→ **INSTRUCTIONS FOR THE TASK**
Given these entries, repeat exactly the lines starting with the one that has "Click the red -6.08% badge for ACX" and going on through the one that has "Task: Open the 主页 (Home) sidebar icon", both included, but none of the pictures.

→ **EXCERPTED RECORDS**
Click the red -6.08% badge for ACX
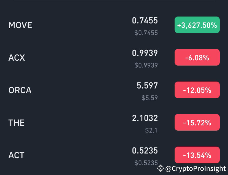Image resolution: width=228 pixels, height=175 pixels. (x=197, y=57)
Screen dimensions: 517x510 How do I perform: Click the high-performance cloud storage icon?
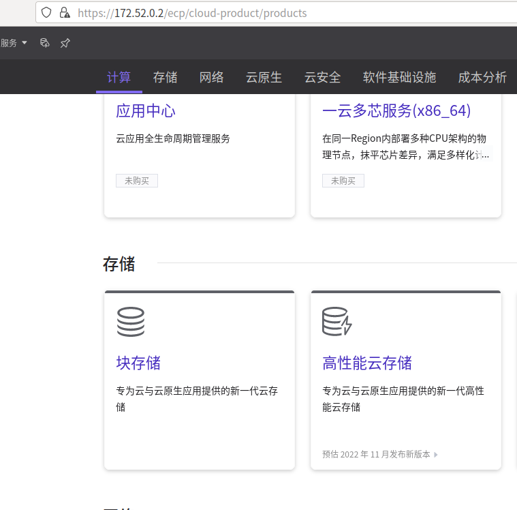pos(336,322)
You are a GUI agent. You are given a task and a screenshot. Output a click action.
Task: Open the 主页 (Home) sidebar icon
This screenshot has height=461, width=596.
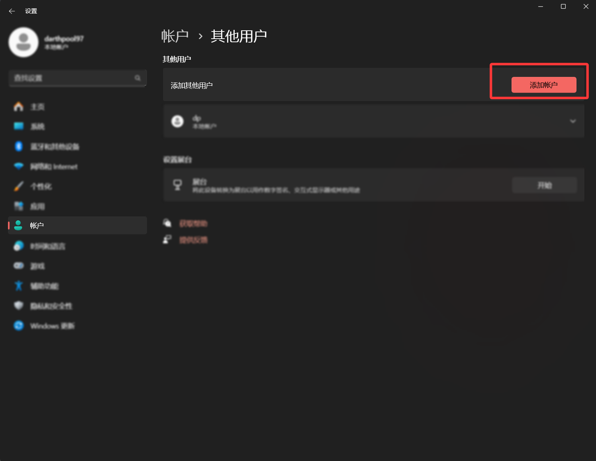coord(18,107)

* * *

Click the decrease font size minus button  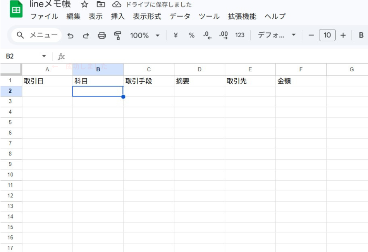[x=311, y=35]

→ **EXERCISE OUTPUT**
Click the red -6.08% badge for ACX
Image resolution: width=228 pixels, height=175 pixels. (x=197, y=57)
Screen dimensions: 517x510 How do I perform: Click the high-performance cloud storage icon?
pos(336,322)
You are a GUI agent. You are given a task and a screenshot. Output a click action.
Task: Open the 主页 (Home) sidebar icon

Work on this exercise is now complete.